At 9:12 p.m., Megan posted a story on Instagram.
I shouldn’t have looked.
But I did.
There she was.
Glossy blond hair curled over one shoulder. White maternity dress. One hand on her round belly. The other resting on Daniel’s arm.
Behind them, beneath strings of golden lights, was a flower arch full of cream roses and blue hydrangeas.
A sign read:
WELCOME, BABY THEODORE.
My heart stopped.
Theodore.
My father’s name.
For a moment, the apartment blurred.
Daniel knew.
He knew I had wanted to name our daughter Theodora after my father. He knew I had whispered the name the night of the ultrasound, crying because Dad would never meet her.
And he had given it to Megan’s son.
Not just money.
Not just lies.
He had stolen grief and turned it into decoration.
I saved the photo.
Then another story appeared.
Carol stood beside Megan, smiling like a queen beside her chosen heir. Her hand rested possessively on Megan’s belly.
The caption read:
“Family is finally growing the right way.”
The right way.
I stared at those words until they burned into me.
Then, for the first time, I laughed.
Not because it was funny.
Because something in me had gone very, very still.
The next morning, Daniel came home carrying coffee and a paper bag from my favorite bakery.
Peace offerings.
Or camouflage.
“You were out late,” I said.
He placed the bag on the counter. “Work event.”
“Must have been beautiful.”
His hand stopped.
I looked up from my tea. “The flowers especially.”
He stared at me.
I watched the exact second he realized I knew.
His face emptied first. Then hardened.
“You looked at her page.”
“You used my card.”
“She’s having my son.”
The words landed between us with a wet, ugly weight.
No denial.
No apology.
Just a confession dressed as entitlement.
“And I’m having your daughter,” I said.
Daniel’s mouth twisted. “This isn’t about her.”
I stood slowly, one hand braced against the counter.
“It became about her when you stole from her mother.”
“I didn’t steal.
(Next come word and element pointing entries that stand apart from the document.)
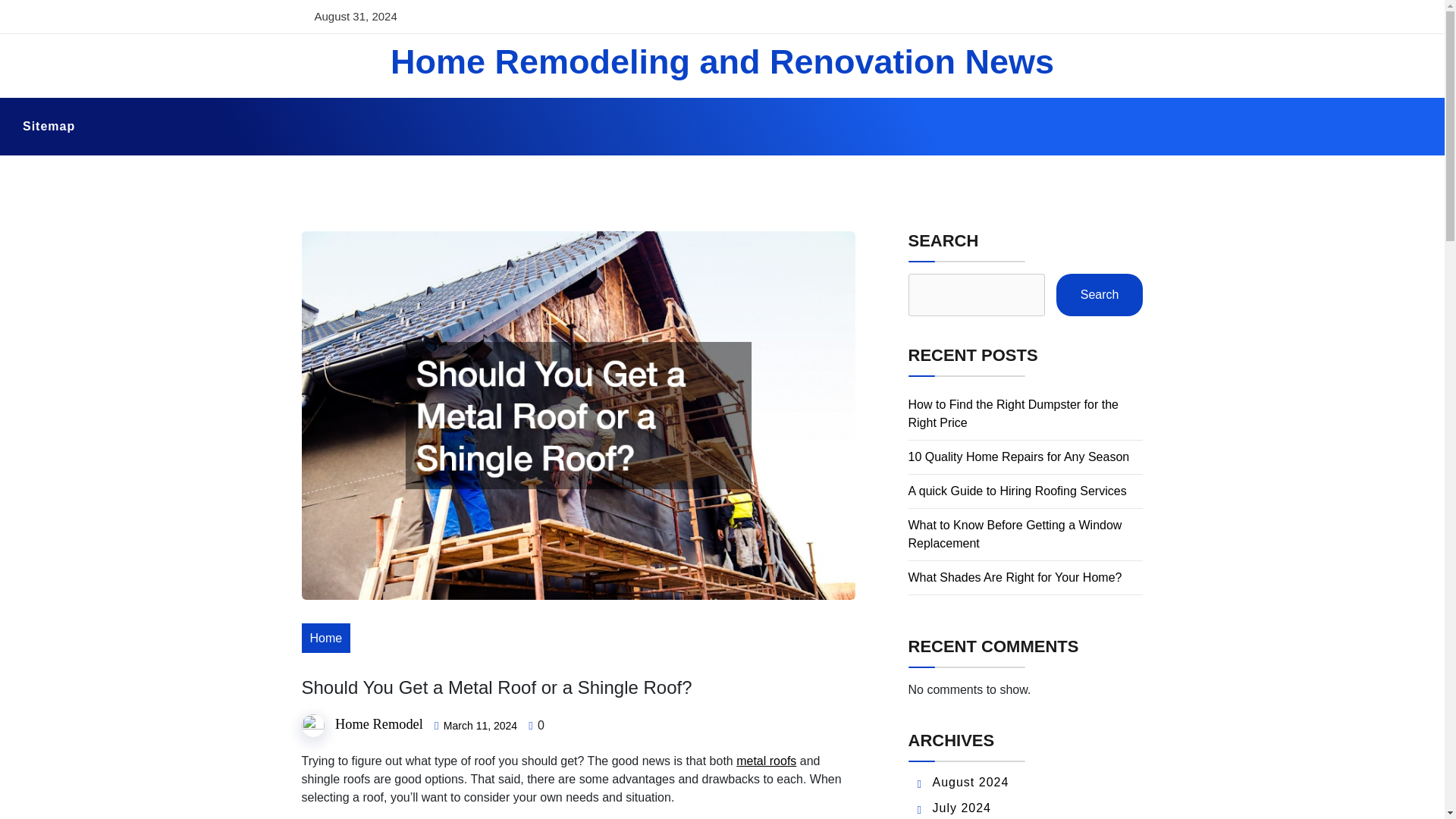
metal roofs (766, 760)
Home (325, 637)
March 11, 2024 (480, 726)
Home Remodel (378, 724)
A quick Guide to Hiring Roofing Services (1017, 490)
What Shades Are Right for Your Home? (1015, 576)
How to Find the Right Dumpster for the Right Price (1013, 413)
July 2024 (962, 807)
August 2024 (971, 781)
Search (1099, 294)
Given the description of an element on the screen output the (x, y) to click on. 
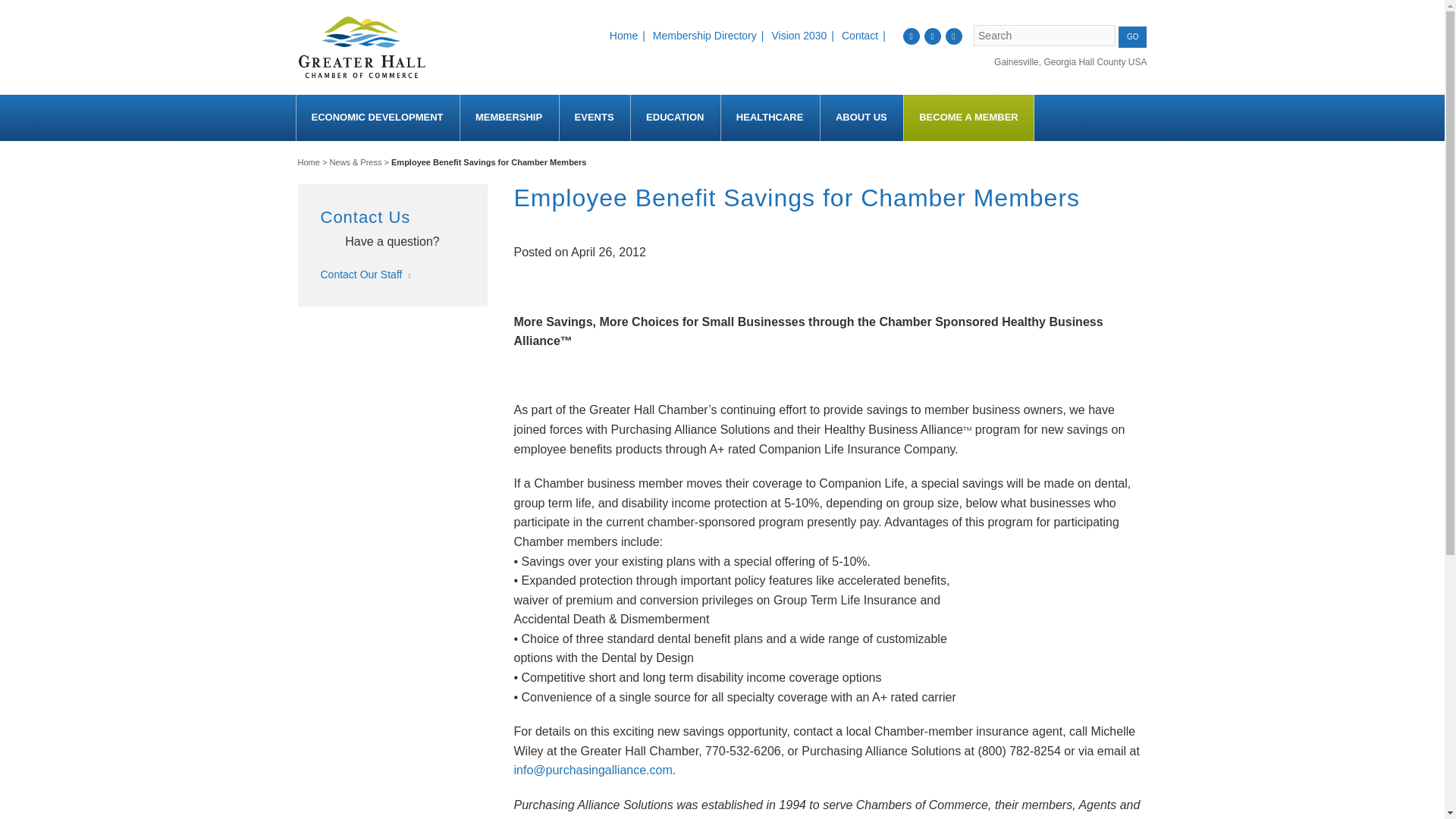
GO (1132, 36)
HEALTHCARE (769, 117)
MEMBERSHIP (508, 117)
Contact (865, 35)
Home (629, 35)
Membership Directory (710, 35)
EVENTS (593, 117)
Vision 2030 (804, 35)
Instagram (932, 36)
LinkedIn (953, 36)
Given the description of an element on the screen output the (x, y) to click on. 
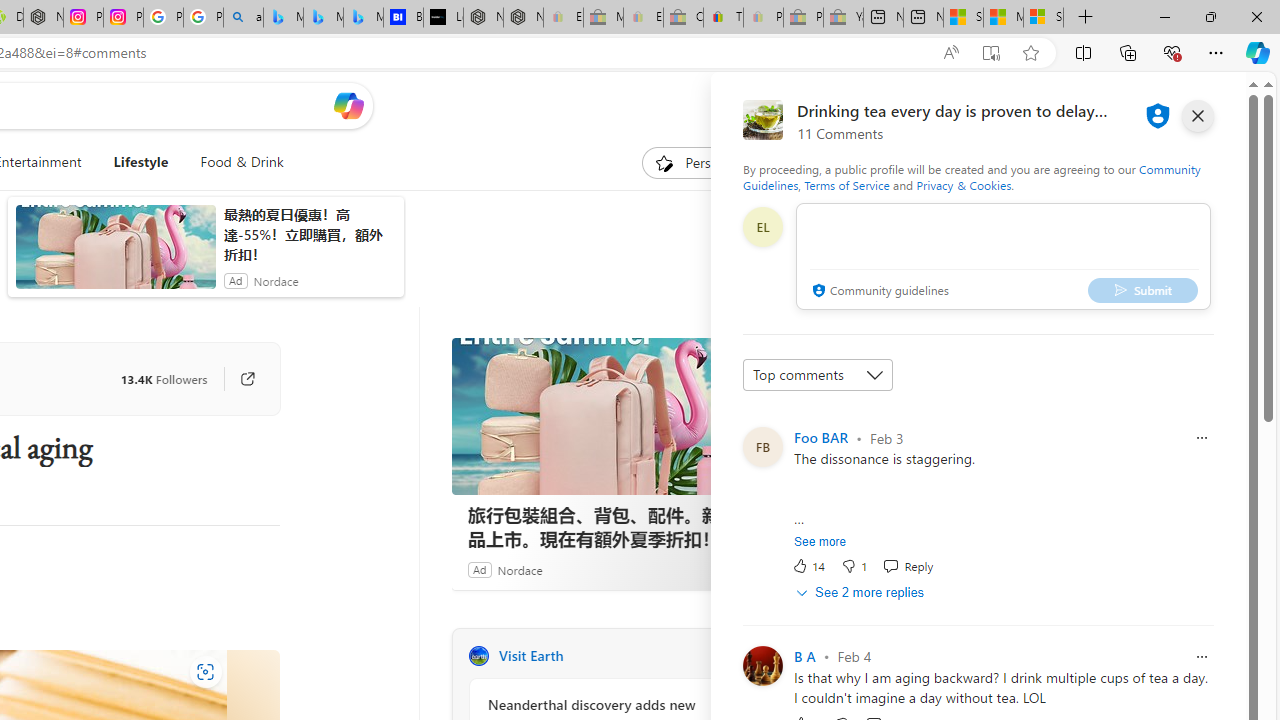
Profile Picture (762, 665)
Food & Drink (241, 162)
Collections (1128, 52)
Settings and more (Alt+F) (1215, 52)
Dislike (853, 565)
Copilot (Ctrl+Shift+.) (1258, 52)
Open settings (1216, 105)
To get missing image descriptions, open the context menu. (664, 162)
Threats and offensive language policy | eBay (723, 17)
Browser essentials (1171, 52)
Given the description of an element on the screen output the (x, y) to click on. 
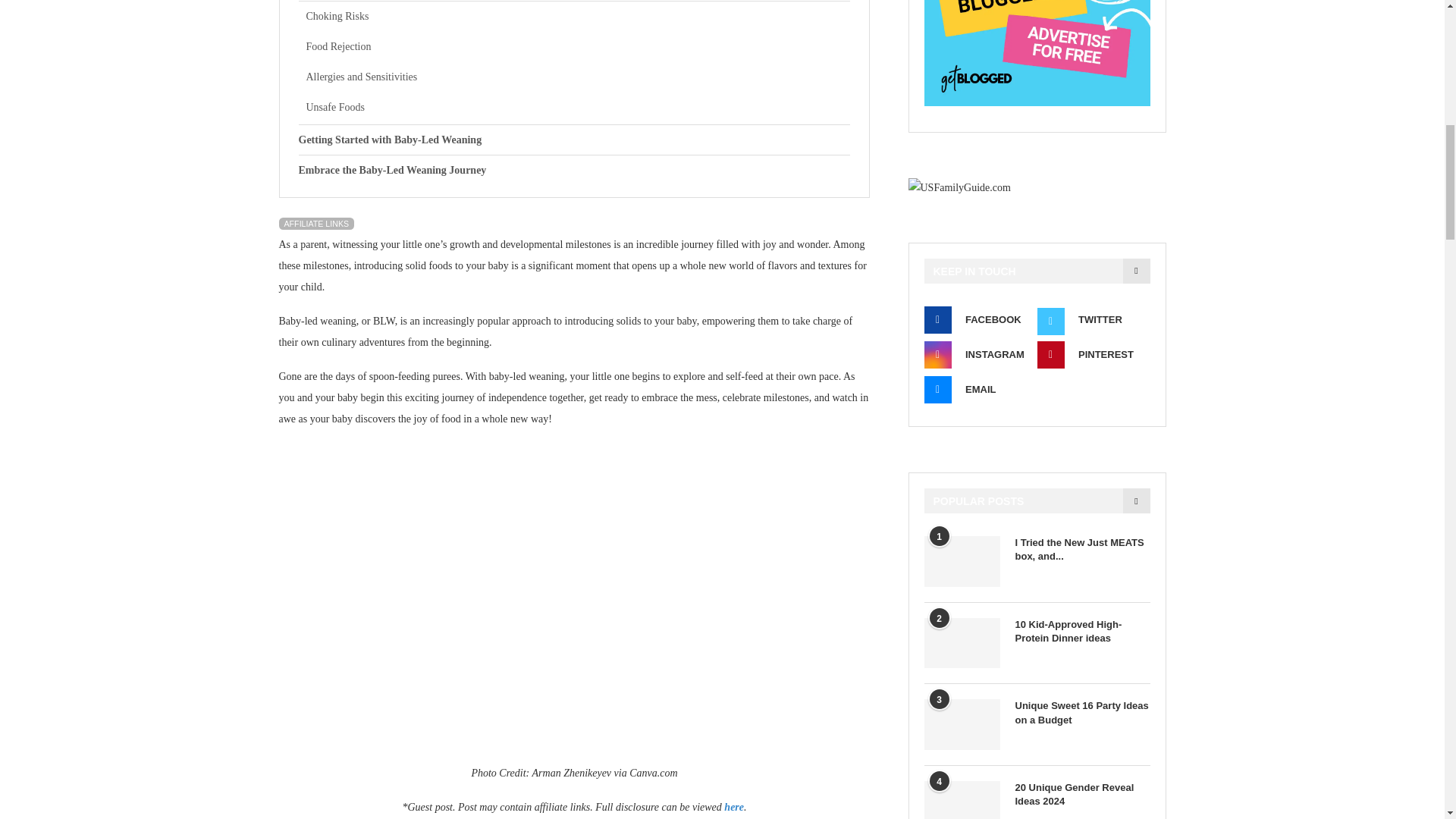
Choking Risks (577, 16)
Food Rejection (577, 46)
Getting Started with Baby-Led Weaning (574, 140)
Allergies and Sensitivities (577, 77)
Unsafe Foods (577, 107)
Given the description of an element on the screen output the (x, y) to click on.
We’re married.”
“You charged thousands to my account for your mistress.”
“She is not just some mistress.”
The room went cold.
Daniel looked away, but it was too late.
I had seen it.
The pride.
The defiance.
The secret life he had built wasn’t an accident. It wasn’t weakness. It wasn’t a mistake made in shadows.
It was a choice he believed he deserved.
“Then what is she?” I asked.
He dragged a hand through his hair. “She understands me.”
I almost smiled.
Of course.
The oldest line in the world.
“She doesn’t nag about money. She doesn’t make everything difficult. She appreciates what I’m trying to build.”
“With my credit card?”
His eyes flashed.
“You don’t get it. My family has expectations.”
“Your family?”
“My mother always wanted a grandson.”
Not love.
Not fatherhood.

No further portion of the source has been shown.